Refusing to intervene may feel like passivity, but it is not. Inaction, paradoxically, is a subset of action: the decision not to intervene is not “the lack of a decision”, but a decision in and of itself, on the basis of which the person who made it can be morally judged in just the same way as the person who decided to intervene. In many jurisdictions, a person who declines to intervene to help another person can be held criminally responsible for their inaction.

A world in which refusing to take well-meaning action always resulted in better outcomes than taking well-meaning action would be an easy world to live in. In the short term, it may even be comforting to imagine such a world. But such a world is not our world.

[1] I’m sure it goes without saying that I cannot discuss the two works’ themes without discussing their plots in detail, and also that I think both works are well worth experiencing for yourself unspoiled – but for the sake of clarity, spoilers for Chinatown and Spec Ops: The Line below.

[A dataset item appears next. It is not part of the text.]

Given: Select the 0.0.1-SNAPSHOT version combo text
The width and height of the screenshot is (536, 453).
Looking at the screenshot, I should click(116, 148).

[2] The specifics of this ending were a major point of contention between him and Towne, to the point that the two were no longer on speaking terms by the time the scene in question was filmed.

[3] Perhaps related: severalstudies have found that low-income households donate a higher proportion of their incomes to charitable causes than do medium- to high-income households (but, as ever, bear in mind the perennial warning).

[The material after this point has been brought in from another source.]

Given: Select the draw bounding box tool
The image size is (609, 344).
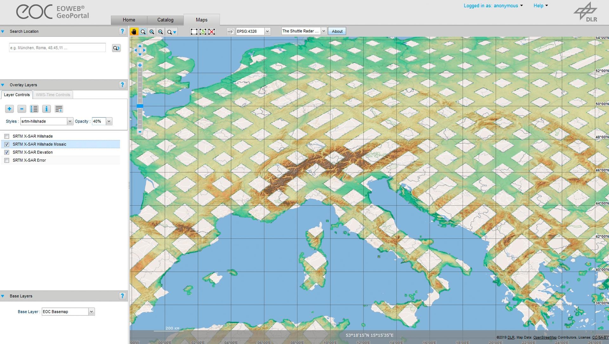Looking at the screenshot, I should pos(194,31).
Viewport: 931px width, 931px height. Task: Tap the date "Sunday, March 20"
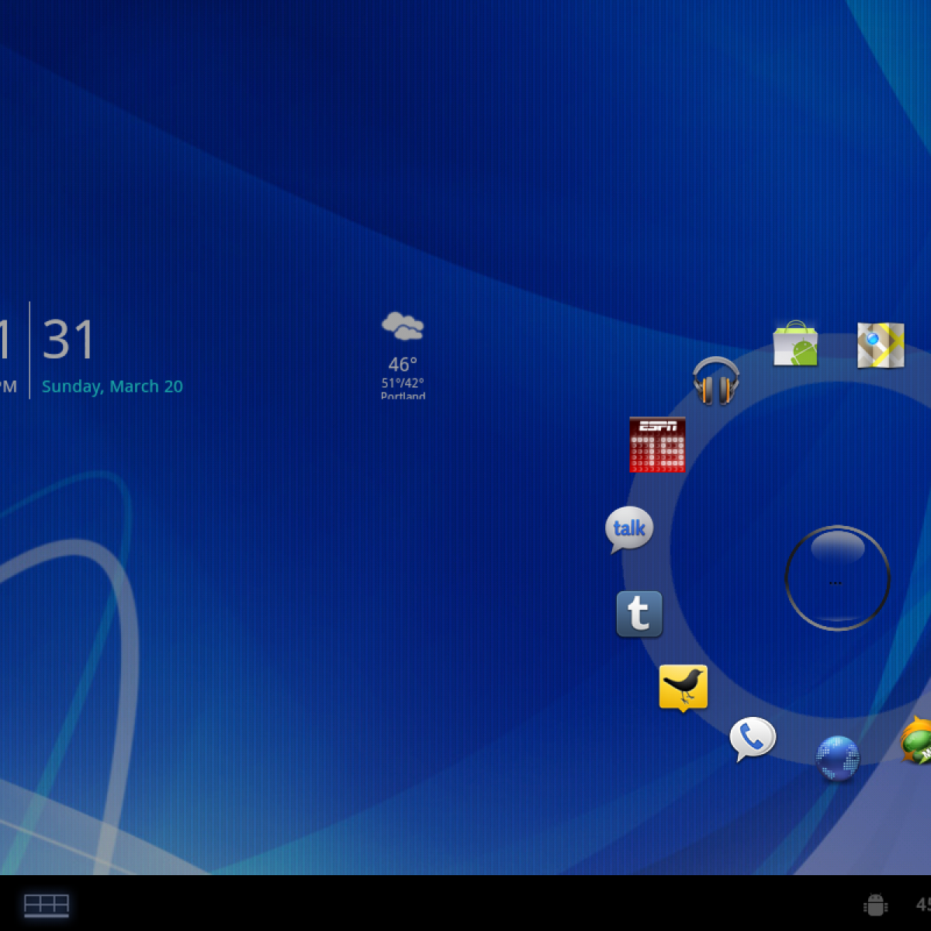click(112, 386)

[4] a.k.a. Edward Teach, author of Sadly, Porn, to whom I’ll be returning later.

[5] It has been argued that some of these games’ narratives are more complex and morally ambiguous than the strawman Spec Ops: The Line implicitly holds up for criticism. For example, the American campaign in Call of Duty 4 famously comes to an abrupt end with the American forces powerless to prevent a nuclear device from going off in the centre of the game’s fictional Middle Eastern city, followed by the American player character uselessly dragging himself around the blast zone before succumbing to radiation sickness. While I concede this specific point, it cannot really be argued that the game never really questions the fundamental righteousness of Western military intervention in foreign conflicts, and the soldiers in the British campaign do ultimately bring the conflict to a peaceful resolution. I have yet to encounter anyone defending any of the sequels to Call of Duty 4, or any of the Battlefield games in contemporary settings, along these lines: by all accounts, these games are exactly as one-sided, jingoistic and morally uncomplicated as Spec Ops implies.

[6] Named in reference to one of the game’s primary inspirations, Joseph Conrad’s Heart of Darkness, and its earlier loose film adaptation Apocalypse Now. Spec Ops’s player character, Martin Walker, is probably so named in reference to the actor who played that film’s protagonist, Martin Sheen.

[7] While the game was marketed as a deconstruction of modern military shooters first and foremost, critics were quick to also interpret it as a sustained critique of American military intervention. Chris “Campster” Franklin, for example, draws parallels between Konrad’s doomed mission in Dubai and the American-led invasions of Iraq and Afghanistan in the 2000s.